Problem of the Week Problem E and Solution Quilting Square

Caelan is drawing a design for a quilting square. The quilting square will consist of two squares and two concentric circles.

A larger square with side length $$150$$ mm forms the boundary of the design.

Two concentric circles are drawn so that the larger of the two circles is tangent to the four sides of the larger square.

A smaller square is drawn so that the midpoint of the diagonals of the square passes through the centre of the circles and the four vertices of the square lie on the circumference of the smaller circle.

Caelan wants the area of the smaller square to be equal to the area of the region between the two circles. Determine the dimensions of the smaller square required to make the two areas equal.

Solution

Let $$x$$ represent the side length of the smaller square.

Let $$D$$ represent the diameter of the larger circle, $$R$$ represent the radius of the larger circle and $$A_L$$ represent the area of the larger circle.

Let $$d$$ represent the diameter of the smaller circle, $$r$$ represent the radius of the smaller circle and $$A_S$$ represent the area of the smaller circle.

The diameter of the larger circle is equal to the side length of the quilting square. Therefore, $$D=150\text{ mm}$$ and $$R=75\text{ mm}$$. The area of the large circle is $$A_L=\pi (75)^2=5625\pi\text{ mm}^2$$.

The length of the diagonal of the smaller square is equal to the diameter of the smaller circle. Using the Pythagorean Theorem, $$d^2=x^2+x^2=2x^2$$. It follows that $$d=x\sqrt{2}$$ m and $$r=\left(\frac{x\sqrt{2}}{2}\right)$$ mm.

The area of the smaller circle is $$A_S=\pi\left(\frac{x\sqrt{2}}{2}\right)^2=\frac{\pi x^2}{2}\mbox{ mm}^2$$.

The area of the region between the two circles is $$A_L-A_S=\left(5625\pi - \frac{\pi x^2}{2}\right)\text{ mm}^2$$. The area of the smaller square is $$x^2\text{ mm}^2$$ and Caelan wants this equal to $$A_L-A_S$$.
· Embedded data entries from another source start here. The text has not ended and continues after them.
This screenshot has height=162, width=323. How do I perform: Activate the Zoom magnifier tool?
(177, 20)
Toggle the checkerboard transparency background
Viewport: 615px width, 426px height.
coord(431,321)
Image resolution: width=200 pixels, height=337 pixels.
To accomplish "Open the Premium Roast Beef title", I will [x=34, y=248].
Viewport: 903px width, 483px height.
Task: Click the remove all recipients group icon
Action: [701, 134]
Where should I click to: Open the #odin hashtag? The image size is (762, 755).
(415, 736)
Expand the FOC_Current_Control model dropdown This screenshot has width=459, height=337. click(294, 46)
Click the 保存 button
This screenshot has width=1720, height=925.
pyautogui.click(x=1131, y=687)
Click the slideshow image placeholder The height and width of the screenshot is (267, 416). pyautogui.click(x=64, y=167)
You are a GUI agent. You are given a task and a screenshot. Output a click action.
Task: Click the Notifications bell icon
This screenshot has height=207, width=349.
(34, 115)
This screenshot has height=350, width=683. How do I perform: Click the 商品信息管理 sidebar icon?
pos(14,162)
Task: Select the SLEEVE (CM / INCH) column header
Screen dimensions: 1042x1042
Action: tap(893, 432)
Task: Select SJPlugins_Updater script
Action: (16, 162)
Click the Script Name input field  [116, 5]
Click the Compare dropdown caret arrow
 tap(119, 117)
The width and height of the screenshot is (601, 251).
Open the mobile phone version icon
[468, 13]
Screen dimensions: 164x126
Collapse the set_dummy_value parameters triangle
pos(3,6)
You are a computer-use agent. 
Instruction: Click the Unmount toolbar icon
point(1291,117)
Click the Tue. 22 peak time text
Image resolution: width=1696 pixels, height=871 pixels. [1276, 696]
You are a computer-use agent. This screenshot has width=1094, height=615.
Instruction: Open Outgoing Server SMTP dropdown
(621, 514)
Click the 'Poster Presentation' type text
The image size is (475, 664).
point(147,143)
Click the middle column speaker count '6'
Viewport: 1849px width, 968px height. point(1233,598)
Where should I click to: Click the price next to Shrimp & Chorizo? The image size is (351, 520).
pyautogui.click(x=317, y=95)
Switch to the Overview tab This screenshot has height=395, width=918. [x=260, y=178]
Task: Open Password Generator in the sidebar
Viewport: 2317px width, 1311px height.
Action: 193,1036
\begin{aligned} x^2=&5625\pi - \frac{\pi x^2}{2}\\ 2x^2=&11\,250\pi - \pi x^2\\ 2x^2+\pi x^2=&11\,250\pi\\ (2+\pi)x^2=&11\,250\pi\\ x^2=&\frac{11\,250\pi}{2+\pi}\\ x=&\sqrt{\frac{11\,250\pi}{2+\pi}}, \quad x>0\text{ since side length is positive}\\ x&\approx&82.9\text{ mm}\\\end{aligned}

To accomplish Caelan’s goal, the smaller square should have side length of approximately $$83\text{ mm}$$.